The AI coding assistant revolution has created a paradox for developers: we have unprecedented access to world-class language models through tools like Claude Code, OpenAI Codex, Cursor, and GitHub Copilot — but managing subscriptions, quotas, and rate limits across multiple platforms is becoming increasingly expensive and frustrating. Many developers find themselves burning through their Claude Pro monthly quota within two weeks, only to stare at rate-limit walls while trying to meet sprint deadlines.

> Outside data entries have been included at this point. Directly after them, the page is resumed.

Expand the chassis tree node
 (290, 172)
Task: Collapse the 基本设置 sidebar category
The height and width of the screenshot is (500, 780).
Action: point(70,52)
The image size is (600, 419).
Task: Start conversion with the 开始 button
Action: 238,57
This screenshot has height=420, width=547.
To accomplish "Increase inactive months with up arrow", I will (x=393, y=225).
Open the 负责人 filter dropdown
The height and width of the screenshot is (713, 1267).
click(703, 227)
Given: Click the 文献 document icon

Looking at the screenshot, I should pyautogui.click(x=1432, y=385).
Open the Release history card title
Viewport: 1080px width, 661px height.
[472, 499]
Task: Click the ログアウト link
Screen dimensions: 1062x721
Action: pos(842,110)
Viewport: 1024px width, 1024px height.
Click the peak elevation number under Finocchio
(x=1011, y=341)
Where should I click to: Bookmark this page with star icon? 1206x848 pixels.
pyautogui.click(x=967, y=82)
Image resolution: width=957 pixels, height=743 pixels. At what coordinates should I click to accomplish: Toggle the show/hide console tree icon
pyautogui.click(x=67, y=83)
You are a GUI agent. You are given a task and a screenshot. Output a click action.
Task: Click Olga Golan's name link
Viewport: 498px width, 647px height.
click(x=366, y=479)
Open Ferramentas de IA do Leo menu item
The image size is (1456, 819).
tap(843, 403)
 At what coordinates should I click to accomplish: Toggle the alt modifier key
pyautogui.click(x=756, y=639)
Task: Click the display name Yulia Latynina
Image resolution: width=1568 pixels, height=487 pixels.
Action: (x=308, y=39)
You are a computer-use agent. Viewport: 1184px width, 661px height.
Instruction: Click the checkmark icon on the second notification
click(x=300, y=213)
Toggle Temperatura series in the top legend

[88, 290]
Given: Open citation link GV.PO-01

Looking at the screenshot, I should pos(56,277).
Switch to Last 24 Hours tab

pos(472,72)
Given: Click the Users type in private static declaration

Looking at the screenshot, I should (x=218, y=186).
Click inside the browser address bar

Enter 9Router — an open-source smart proxy and token management system that eliminates this pain entirely. With over 6,900 GitHub stars, 1,200+ forks, and rapid community growth, 9Router has emerged as the go-to solution for developers who want maximum AI capability without paying for unnecessary premium tiers. Built on Node.js 20+ with Next.js 16 and React 19, it provides a unified interface that routes your AI coding requests across 40+ providers using intelligent fallback logic and powerful token-saving compression.
What Is 9Router and How Does It Work?
9Router is a locally-hosted intermediary service (running on localhost:20128 by default) that sits between your AI coding tool and the underlying model provider. Instead of sending API requests directly to Claude, OpenAI, or any single provider, your tool talks to 9Router — which then intelligently decides which backend provider to route the request to.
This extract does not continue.